Oskar Morawetz celebrates 60th birthday with CBC special in
context of Jewish Festival
The CBC helped celebrate Oskar Morawetz' 60th birthday (and Israel's Independence Day) with an hour-long special on Mostly Music aired in mid-May on both AM and FM networks, produced in cooperation with Toronto's Beth Tikvah Synagogue. The composer joined program host Howard Dyck in the studio to talk about one of his best-known compositions, From the Diary of Anne Frank; the work was interpreted by the CBC Festival Orchestra, conducted by Boris Brott, which also performed Srul Irving Glick's Violin Concerto.
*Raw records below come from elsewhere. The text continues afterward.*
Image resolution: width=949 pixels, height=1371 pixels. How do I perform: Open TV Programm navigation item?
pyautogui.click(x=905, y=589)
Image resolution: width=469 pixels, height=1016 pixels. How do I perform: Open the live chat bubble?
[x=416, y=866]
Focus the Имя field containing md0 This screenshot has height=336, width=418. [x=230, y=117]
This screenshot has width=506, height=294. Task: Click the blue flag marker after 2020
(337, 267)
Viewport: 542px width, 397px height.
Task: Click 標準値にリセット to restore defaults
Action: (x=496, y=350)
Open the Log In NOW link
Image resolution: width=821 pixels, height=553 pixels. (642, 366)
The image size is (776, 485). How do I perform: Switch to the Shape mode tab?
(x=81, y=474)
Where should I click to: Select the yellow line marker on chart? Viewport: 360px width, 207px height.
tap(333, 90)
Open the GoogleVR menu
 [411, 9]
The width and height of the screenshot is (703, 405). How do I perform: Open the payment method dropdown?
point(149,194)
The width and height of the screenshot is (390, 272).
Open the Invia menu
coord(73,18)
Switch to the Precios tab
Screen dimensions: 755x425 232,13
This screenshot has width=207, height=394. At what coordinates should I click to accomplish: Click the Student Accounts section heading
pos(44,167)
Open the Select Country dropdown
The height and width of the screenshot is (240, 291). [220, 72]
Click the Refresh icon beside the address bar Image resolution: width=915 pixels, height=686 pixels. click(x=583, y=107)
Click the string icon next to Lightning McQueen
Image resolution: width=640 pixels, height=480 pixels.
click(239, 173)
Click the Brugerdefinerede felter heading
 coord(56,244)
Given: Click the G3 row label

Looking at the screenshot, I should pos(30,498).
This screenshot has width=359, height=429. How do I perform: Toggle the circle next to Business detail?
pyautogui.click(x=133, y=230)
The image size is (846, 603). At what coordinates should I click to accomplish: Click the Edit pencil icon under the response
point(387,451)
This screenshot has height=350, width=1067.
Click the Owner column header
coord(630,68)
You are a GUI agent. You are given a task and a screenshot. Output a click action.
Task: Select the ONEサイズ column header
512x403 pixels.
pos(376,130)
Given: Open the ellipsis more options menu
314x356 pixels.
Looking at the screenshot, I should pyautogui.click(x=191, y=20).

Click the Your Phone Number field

Czech-born Oskar Morawetz came to Canada in 1940 and since then, his orchestral compositions have been performed by nearly 140 orchestras; his Memorial to Martin Luther King, commissioned by cellist Mstislav Rostropovich, was recorded recently by Zara Nelsova and many of his vocal works have been premiered by Lois Marshall, Maureen Forrester and Dorothy Maynor.
Morawetz received the CAPAC award for best works written in Canada in 1945 and 1946; first prize for his First Piano Concerto in a Montreal Symphony competition; and the Critics Award at the International Competition for Contemporary Music held in Italy in 1966. He has been awarded a Canada Council Senior Fellowship three times.
In 1971, the composer received a special award for "the most important contribution to Jewish music in Canada", a year after From the Diary of Anne Frank was premiered by Lois Marshall and the Toronto Symphony, subsequently receiving its US premiere at Carnegie
Hall. It was the first Canadian composition ever performed by the Israel Philharmonic and will be performed in June in Prague by the Czech Philharmonic. It has been translated into German for a performance planned by Rafael Kubelik with the Munich Radio Orchestra.